Hoover moved about in the vast area of the
Murchison, Mt Magnet and Coolgardie goldfields for
his employer Berwick Moering. He experienced the
extreme harshness of the Australian outback, describing the region as a land
of “black
flies, red dust, and white heat.”
His name crops up in the reminiscences of local
historians. One story has him perched on the cowcatcher of the first train to
steam into to the gold mining town of Cue, waving the American flag!
Hoover was best known in Australia as the manager of
the great Sons of Gwalia gold mine near Leonora, where he was responsible for
the unusual inclined shaft of the mine. While the deep level mines on the
‘Golden Mile’ at Kalgoorlie had
vertical shafts, the shaft at Gwalia went into the earth at an angle of about
30 degrees, following the gold lode for more than 1,600 metres.

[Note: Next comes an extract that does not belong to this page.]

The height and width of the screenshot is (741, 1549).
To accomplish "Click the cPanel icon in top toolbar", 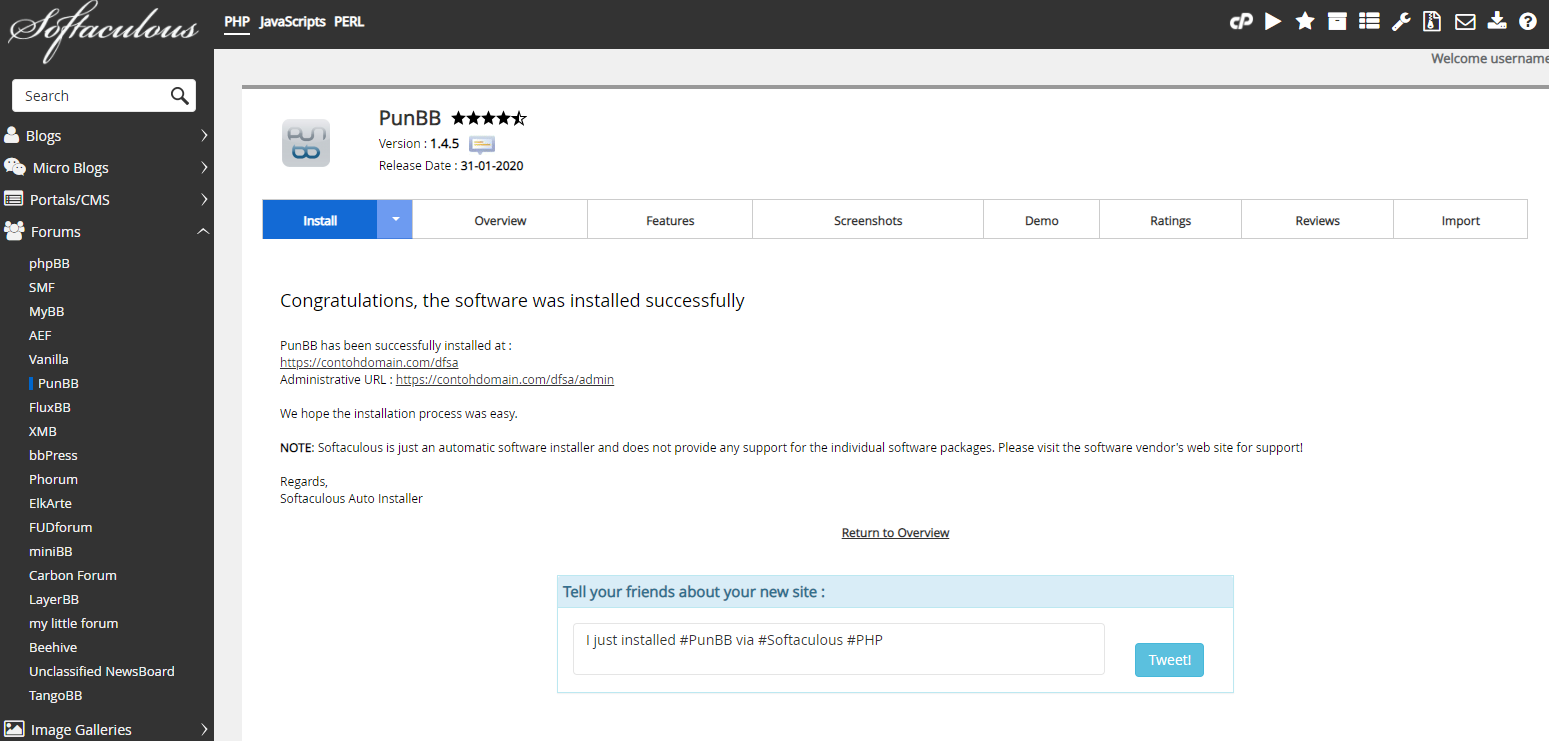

Hoover departed Western Australia to marry his college
sweetheart two years later and to move onto a new post in China. His
association with Australia continued over the next eight years as a result of
his responsibility for various operations and investments here.
According to the Australian Dictionary of Biography “by
the time Hoover left Western Australia, he was one of the ablest and
best-known mining engineers in the colony. Blunt and laconic, he had a
phenomenal memory, prodigious capacity for work, and high ambition. An ardent
exponent of American mining methods, he helped to establish single-hand
drilling, disciplined management, and high standards of efficiency in the
aftermath of a boom.”
It has also been said that the fortune Hoover made
as a highly successful mining engineer put him firmly on course for the
highest office!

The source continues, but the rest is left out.